The suite covers the r-concave bound (`test_rconcave.py`), an empirical PFER check (`test_pfer_empirical.py`), Cohen's d edge cases, peptide-input rejection, preprocessing leakage guarantees, and the end-to-end CSV/manifest schema.

---

## Theory — one paragraph

For each subsample the procedure fits an ElasticNet logistic regression at a fixed regularisation `C_ref` (calibrated once on the full data so each subsample yields ≤ q non-zero coefficients), then records the top-q features by |β|. With B complementary pairs (2B subsamples) the selection probability π̂ for each feature is the empirical proportion of subsamples in which it appeared. A feature is called stable when π̂ ≥ π, where π is the smallest threshold for which the **r-concave bound** (Shah & Samworth 2013, eq. 8)
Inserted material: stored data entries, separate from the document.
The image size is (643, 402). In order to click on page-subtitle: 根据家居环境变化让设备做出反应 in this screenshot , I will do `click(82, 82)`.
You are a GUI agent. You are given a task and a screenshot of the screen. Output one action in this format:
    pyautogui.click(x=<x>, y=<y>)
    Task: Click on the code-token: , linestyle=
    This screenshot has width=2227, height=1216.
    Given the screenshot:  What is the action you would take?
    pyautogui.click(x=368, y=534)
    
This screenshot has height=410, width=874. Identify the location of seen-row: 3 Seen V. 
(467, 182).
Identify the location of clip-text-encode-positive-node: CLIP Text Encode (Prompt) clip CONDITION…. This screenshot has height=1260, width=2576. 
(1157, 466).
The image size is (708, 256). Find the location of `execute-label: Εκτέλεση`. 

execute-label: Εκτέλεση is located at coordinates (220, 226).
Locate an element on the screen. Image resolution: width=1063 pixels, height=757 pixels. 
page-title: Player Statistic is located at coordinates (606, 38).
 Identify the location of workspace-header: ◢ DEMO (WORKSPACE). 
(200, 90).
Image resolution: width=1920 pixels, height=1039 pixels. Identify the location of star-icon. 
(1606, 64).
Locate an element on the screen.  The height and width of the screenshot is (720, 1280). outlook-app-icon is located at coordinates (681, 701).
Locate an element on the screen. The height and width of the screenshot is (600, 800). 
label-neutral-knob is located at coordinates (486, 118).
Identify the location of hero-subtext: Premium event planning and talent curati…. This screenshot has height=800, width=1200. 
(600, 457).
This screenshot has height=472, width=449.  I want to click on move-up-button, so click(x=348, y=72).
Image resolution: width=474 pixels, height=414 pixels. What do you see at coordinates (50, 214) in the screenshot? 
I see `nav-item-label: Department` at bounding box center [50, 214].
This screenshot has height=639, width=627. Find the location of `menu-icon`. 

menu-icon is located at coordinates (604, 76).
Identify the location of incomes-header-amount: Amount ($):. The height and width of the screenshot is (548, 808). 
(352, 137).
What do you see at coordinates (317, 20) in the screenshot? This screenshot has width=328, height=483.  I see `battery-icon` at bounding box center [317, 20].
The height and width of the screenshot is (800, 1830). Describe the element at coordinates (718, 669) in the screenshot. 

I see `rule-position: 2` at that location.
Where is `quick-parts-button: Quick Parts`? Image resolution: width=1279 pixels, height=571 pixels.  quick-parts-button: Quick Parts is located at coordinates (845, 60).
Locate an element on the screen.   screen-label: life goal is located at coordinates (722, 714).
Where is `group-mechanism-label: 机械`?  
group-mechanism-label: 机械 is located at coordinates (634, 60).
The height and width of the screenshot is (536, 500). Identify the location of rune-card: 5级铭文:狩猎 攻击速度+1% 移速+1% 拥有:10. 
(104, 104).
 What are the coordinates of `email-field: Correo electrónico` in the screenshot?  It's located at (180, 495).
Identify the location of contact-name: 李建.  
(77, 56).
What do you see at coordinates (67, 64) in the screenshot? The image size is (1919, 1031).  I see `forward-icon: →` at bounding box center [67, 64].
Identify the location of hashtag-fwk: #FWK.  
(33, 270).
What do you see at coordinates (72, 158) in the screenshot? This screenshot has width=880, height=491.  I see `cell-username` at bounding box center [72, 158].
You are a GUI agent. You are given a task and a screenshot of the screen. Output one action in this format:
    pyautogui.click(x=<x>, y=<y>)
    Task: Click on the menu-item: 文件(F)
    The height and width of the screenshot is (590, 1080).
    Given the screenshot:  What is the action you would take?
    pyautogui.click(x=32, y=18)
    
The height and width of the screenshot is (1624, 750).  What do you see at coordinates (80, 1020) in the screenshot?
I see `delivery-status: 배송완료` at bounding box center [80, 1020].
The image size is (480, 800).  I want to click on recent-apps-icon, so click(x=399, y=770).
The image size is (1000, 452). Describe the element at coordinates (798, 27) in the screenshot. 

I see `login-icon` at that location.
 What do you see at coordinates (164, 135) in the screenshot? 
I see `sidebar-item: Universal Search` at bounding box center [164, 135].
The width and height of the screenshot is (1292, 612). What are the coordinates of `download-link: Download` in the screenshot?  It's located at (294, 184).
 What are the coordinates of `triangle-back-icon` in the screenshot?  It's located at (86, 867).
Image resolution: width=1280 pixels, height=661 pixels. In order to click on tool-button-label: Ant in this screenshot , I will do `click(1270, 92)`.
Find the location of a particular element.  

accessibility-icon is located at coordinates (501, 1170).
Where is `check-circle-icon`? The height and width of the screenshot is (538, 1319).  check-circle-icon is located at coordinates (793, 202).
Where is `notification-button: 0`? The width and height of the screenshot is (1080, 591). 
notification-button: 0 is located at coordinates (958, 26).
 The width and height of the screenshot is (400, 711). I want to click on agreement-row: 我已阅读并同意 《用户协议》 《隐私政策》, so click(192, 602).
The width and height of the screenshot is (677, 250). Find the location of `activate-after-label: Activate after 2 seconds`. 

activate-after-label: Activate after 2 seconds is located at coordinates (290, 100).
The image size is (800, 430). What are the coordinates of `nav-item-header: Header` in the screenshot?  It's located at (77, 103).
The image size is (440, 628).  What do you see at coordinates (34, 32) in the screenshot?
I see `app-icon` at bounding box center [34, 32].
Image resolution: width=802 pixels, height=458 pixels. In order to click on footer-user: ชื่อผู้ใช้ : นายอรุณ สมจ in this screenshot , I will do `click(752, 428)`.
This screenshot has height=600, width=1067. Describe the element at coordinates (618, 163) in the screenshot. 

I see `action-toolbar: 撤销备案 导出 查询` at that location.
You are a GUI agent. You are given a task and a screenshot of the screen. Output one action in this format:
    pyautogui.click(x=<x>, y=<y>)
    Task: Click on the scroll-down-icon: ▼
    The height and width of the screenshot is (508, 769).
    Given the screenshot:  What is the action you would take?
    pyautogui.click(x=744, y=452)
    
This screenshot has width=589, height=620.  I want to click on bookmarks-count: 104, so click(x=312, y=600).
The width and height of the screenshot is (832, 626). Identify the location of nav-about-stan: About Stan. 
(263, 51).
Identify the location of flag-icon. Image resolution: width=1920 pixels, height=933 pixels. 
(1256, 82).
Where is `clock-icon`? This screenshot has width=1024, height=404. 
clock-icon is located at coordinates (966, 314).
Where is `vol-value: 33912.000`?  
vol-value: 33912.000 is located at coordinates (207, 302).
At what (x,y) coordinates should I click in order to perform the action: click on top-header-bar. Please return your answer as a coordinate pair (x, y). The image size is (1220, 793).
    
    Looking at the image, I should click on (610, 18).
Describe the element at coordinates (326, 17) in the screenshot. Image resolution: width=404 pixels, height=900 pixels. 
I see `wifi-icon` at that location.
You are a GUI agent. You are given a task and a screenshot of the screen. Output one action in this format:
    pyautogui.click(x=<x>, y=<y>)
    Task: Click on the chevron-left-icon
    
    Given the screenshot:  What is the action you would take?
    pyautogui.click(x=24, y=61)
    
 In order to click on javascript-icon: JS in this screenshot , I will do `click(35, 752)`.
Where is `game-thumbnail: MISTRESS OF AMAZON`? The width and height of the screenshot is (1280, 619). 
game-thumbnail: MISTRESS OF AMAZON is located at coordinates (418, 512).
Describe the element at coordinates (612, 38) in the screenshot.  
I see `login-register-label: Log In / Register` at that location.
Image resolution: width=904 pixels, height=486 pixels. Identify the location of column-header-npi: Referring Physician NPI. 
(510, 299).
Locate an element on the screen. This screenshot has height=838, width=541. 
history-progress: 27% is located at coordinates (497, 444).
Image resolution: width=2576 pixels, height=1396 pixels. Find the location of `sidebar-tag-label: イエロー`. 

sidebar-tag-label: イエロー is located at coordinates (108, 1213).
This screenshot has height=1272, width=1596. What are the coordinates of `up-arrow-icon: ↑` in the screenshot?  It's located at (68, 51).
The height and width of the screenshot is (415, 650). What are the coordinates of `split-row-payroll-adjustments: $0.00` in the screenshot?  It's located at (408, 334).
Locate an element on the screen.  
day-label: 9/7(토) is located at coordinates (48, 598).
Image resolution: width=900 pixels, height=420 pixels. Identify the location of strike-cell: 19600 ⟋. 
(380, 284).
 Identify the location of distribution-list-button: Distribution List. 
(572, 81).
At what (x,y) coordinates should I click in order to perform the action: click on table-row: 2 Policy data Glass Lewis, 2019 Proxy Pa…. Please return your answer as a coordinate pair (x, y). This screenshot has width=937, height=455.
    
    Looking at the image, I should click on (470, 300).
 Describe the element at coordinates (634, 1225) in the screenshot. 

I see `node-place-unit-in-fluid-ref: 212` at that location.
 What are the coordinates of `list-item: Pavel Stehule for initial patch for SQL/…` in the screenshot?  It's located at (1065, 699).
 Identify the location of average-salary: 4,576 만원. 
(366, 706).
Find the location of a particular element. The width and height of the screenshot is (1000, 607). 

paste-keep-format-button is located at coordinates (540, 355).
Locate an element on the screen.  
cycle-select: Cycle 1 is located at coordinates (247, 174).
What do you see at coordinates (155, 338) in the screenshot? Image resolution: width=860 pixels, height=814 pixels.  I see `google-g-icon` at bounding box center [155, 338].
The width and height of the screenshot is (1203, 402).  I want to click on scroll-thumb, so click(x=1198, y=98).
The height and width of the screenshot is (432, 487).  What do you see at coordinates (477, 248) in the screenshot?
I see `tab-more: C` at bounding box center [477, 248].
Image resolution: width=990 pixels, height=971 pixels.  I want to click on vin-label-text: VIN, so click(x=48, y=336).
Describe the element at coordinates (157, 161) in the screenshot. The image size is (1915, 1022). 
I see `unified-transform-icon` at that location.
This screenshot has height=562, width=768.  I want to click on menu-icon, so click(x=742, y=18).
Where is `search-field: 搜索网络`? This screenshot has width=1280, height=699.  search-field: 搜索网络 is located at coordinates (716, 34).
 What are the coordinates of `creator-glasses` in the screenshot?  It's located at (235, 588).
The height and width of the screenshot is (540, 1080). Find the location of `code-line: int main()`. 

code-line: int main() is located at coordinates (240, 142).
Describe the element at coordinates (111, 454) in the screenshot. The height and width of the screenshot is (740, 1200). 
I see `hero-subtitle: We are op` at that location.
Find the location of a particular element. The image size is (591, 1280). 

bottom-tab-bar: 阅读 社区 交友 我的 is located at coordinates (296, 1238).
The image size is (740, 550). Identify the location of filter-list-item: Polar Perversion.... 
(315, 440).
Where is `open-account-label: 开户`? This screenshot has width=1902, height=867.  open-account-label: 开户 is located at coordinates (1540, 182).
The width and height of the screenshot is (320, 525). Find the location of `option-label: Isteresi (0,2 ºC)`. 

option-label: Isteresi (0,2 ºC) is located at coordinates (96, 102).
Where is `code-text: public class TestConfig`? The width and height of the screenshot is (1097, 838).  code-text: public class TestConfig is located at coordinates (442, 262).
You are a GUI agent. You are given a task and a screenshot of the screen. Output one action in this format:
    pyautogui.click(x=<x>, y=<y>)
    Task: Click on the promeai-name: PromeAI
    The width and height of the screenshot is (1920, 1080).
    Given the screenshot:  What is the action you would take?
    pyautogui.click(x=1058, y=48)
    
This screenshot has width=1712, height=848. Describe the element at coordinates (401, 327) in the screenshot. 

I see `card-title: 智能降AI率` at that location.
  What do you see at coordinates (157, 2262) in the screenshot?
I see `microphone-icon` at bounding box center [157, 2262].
> E[V] ≤ min{ D(θ², 2τ-1, B, -½),  D(θ, τ, 2B, -¼) } × p

is below the user-specified PFER budget. θ = q/p is data-dependent and so π must be computed *after* preprocessing has fixed p. The bound reduces to M&B's 1/(2τ-1) bound when r-concavity is dropped, hence the manifest reports both for diagnostic purposes.

---

## Citation

Shah, R. D. & Samworth, R. J. (2013). *Variable selection with error control: another look at stability selection.* JRSS B, 75(1):55–80.